Durante la notte di domenica 18 ottobre alcuni attivisti anonimi hanno liberato, in una azione coordinata, più di 20.000 visoni che vivevano rinchiusi in gabbie condannati a morte in 4 allevamenti spagnoli situati ad Abegondo, Montouto, Vizoño e Soria. Durante la stessa settimana ne sono stati liberati 15.000 in Danimarca e altri 1.000 in Svezia.

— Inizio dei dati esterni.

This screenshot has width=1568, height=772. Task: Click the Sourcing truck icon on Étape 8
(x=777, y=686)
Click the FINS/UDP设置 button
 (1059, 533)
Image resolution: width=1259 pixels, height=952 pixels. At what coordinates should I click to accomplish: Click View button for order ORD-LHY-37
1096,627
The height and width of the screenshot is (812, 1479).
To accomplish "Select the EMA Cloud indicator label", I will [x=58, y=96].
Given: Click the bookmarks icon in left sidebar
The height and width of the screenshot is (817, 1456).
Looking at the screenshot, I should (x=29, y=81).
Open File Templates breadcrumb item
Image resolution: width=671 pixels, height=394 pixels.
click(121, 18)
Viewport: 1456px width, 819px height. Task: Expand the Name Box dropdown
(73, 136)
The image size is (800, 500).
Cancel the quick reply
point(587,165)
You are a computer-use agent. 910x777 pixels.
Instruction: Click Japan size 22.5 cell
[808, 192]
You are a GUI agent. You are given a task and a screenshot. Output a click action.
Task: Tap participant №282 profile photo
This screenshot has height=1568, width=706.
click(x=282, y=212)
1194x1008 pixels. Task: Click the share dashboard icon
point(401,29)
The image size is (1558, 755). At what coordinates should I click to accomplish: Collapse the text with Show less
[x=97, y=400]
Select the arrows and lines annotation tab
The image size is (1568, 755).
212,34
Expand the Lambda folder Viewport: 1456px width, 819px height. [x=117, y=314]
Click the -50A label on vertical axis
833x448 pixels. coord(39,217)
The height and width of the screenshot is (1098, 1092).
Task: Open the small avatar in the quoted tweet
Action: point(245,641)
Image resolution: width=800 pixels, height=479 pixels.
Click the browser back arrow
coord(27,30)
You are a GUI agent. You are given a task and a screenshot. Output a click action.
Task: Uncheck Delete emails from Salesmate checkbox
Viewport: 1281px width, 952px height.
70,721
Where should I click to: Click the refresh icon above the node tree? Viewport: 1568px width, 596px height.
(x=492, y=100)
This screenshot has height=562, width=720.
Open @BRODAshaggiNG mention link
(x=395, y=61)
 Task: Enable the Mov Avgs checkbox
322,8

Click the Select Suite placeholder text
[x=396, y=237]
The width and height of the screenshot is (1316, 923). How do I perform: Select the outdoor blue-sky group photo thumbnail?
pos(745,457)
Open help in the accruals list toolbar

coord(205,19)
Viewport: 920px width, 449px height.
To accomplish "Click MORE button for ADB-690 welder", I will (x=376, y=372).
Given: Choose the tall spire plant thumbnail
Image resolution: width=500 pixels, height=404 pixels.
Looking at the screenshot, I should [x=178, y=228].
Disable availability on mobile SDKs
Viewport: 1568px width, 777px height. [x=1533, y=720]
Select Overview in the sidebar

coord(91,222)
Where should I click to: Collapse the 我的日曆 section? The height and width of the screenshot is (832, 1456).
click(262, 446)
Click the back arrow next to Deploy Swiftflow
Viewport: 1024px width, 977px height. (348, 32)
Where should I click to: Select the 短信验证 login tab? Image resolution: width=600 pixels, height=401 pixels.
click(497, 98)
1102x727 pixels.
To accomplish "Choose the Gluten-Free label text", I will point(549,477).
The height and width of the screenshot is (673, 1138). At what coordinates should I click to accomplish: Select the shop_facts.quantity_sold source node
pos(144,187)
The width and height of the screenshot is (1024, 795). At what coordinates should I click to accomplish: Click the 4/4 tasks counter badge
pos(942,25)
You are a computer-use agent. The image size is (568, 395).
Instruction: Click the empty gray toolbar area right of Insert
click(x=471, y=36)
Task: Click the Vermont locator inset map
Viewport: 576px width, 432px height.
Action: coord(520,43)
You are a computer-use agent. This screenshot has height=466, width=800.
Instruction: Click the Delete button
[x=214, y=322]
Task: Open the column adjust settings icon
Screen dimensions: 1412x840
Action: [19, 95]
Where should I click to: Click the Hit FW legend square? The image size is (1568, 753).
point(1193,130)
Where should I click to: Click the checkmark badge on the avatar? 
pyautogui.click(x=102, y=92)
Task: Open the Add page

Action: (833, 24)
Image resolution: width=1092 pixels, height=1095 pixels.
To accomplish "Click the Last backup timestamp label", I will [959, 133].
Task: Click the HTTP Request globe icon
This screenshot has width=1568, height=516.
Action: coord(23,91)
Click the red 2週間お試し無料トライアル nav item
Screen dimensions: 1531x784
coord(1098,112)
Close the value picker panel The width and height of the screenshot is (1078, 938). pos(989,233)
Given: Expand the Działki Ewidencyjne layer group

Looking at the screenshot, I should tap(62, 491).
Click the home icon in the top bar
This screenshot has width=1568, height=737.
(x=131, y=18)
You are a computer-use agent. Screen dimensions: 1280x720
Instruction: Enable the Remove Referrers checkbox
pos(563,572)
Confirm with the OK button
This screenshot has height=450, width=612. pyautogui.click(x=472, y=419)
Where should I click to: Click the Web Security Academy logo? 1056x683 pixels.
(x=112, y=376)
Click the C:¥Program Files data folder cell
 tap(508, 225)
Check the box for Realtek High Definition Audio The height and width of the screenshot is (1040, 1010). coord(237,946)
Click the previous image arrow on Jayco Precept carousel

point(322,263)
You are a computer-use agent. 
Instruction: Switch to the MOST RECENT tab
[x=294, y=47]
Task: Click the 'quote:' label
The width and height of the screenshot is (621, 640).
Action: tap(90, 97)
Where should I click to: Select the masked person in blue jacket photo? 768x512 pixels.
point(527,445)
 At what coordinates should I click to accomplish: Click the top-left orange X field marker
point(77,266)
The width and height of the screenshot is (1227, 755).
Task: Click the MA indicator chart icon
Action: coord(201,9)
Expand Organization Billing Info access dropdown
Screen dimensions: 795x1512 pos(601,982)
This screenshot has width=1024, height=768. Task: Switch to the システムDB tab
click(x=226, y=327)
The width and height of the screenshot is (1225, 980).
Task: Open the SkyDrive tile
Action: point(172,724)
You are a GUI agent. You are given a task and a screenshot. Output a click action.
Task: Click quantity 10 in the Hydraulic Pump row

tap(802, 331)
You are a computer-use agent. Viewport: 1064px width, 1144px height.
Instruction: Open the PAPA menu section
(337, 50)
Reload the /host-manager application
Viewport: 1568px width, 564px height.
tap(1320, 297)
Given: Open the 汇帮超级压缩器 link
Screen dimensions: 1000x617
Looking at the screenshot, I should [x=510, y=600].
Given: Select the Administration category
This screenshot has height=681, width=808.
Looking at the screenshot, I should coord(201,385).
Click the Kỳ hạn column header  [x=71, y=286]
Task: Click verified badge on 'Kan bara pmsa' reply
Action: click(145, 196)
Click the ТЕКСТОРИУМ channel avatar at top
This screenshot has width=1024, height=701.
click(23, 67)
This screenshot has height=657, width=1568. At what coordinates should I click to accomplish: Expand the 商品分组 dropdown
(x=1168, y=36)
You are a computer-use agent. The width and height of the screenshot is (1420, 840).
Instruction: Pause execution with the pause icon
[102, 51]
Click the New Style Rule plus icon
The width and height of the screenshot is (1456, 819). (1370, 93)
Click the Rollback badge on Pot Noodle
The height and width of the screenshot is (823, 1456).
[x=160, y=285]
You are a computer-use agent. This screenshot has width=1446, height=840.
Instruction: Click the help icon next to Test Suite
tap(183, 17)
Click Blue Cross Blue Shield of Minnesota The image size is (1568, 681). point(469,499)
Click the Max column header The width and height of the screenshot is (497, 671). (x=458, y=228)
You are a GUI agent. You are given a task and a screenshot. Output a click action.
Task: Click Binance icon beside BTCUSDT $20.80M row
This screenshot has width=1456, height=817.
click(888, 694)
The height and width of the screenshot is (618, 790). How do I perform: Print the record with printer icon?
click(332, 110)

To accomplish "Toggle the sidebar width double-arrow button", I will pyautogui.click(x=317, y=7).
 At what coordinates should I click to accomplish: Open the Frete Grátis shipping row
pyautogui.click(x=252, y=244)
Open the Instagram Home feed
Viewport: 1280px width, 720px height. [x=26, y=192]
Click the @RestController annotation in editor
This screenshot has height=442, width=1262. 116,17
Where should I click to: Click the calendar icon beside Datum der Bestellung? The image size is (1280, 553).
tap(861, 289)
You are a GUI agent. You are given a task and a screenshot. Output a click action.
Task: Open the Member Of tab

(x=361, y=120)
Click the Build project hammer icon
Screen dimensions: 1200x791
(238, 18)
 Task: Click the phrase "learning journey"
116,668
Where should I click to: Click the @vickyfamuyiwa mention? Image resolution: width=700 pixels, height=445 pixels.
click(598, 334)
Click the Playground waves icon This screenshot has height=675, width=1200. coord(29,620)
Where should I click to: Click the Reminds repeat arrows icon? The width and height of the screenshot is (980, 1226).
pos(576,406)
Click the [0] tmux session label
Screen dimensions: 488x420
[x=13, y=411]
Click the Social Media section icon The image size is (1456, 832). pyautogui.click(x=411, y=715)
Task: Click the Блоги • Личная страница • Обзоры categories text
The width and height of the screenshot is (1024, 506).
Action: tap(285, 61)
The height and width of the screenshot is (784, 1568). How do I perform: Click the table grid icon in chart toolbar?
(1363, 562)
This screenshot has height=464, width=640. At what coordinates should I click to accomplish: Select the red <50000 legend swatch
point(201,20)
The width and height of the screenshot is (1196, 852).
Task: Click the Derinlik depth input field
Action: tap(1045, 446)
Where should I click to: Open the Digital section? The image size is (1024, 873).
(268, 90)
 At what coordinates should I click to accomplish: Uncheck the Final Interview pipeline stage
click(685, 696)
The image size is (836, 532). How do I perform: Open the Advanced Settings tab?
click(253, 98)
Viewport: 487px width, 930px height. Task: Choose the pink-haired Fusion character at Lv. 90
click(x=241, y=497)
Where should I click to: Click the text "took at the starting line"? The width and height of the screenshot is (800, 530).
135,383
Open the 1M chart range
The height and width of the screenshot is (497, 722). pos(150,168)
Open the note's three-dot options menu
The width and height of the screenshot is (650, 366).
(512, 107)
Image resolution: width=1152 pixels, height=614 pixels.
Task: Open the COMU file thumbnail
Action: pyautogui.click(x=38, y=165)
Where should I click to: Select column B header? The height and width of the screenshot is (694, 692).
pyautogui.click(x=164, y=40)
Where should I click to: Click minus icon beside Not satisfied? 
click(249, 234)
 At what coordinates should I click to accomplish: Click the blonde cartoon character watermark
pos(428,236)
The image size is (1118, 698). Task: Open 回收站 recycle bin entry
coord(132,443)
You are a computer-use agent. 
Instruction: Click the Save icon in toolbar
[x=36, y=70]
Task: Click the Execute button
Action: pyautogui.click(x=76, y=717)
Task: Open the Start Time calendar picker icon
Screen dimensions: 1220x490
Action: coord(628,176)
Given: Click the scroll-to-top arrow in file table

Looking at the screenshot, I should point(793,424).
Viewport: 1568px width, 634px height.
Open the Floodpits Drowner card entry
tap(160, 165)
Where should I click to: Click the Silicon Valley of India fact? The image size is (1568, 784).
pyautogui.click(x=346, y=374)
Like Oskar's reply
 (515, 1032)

Solo l’industria spagnola della pelliccia – insieme ai suoi clienti – è responsabile della morte di più di 400.000 visoni ogni anno. Le sue vittime vengono soffocate col gas del tubo di scarico di un trattore dopo una vita di esilio e privazioni. Rinchiusi in gabbie di filo di ferro di 40 cm di larghezza per 50 cm di profondità e 40 di altezza, questi animali soffrono enormente per la privazione di libertà, senza potere pestare nemmeno la terra che c’è sotto la gabbia. Le femine utilizzate come riproduttrici passeranno fino a tre anni in queste gabbie, i loro cuccioli vengono separati da loro dopo poche settimane di vita per essere dopo alcuni mesi uccisi e scuoiati. A causa dell’enorme stress che la prigionia provoca, molti di questi animali presentano comportamenti stereotipati come movimenti ripetitivi, oppure mordono le sbarre, si automutilano o attaccano gli altri.

Grazie all’azione coordinata di questi attivisti anonimi, migliaia di individui che sarebbero stati uccisi e scuoiati sei settimane dopo, avranno ora l’opportunità di essere liberi. Come informano i mezzi di comunicazione, alcuni di questi animali si sono potuti allontanare fino a 10 km di distanza dall’allevamento nel quale vivevano incarcerati fino a questa mattina all’alba.
Noi di Animal Equality ci rallegriamo per ogni individuo che è potuto uscire dalla gabbia nella quale era imprigionato e ci dispiacciamo della morte di quelli che sono stati investiti, ma vogliamo ricordare che ognuno di quegli animali sarebbe morto per mano dei pellicciai, soffocati dal gas di scarico di uno dei loro trattori. Gli attivisti hanno offerto loro l’opportunità di uscire dalle gabbie e correre per la loro vita, qualcosa che fino a questa notte non avrebbero potuto fare.
Queste azioni ci ricordano la necessità di proibire gli allevamenti da pelliccia, e la conseguente collaborazione dei cittadini con questa industria. E’ un dato di fatto che possiamo vestirci senza utilizzare pelle e pelliccia di altri animali.
Disponiamo di una moltitudine di materiali sintetici e di origine vegetale che non implica lo sfruttamento di animali di un’altra specie.
Contro lo sfruttamento animale, perché nessun animale è uno schiavo.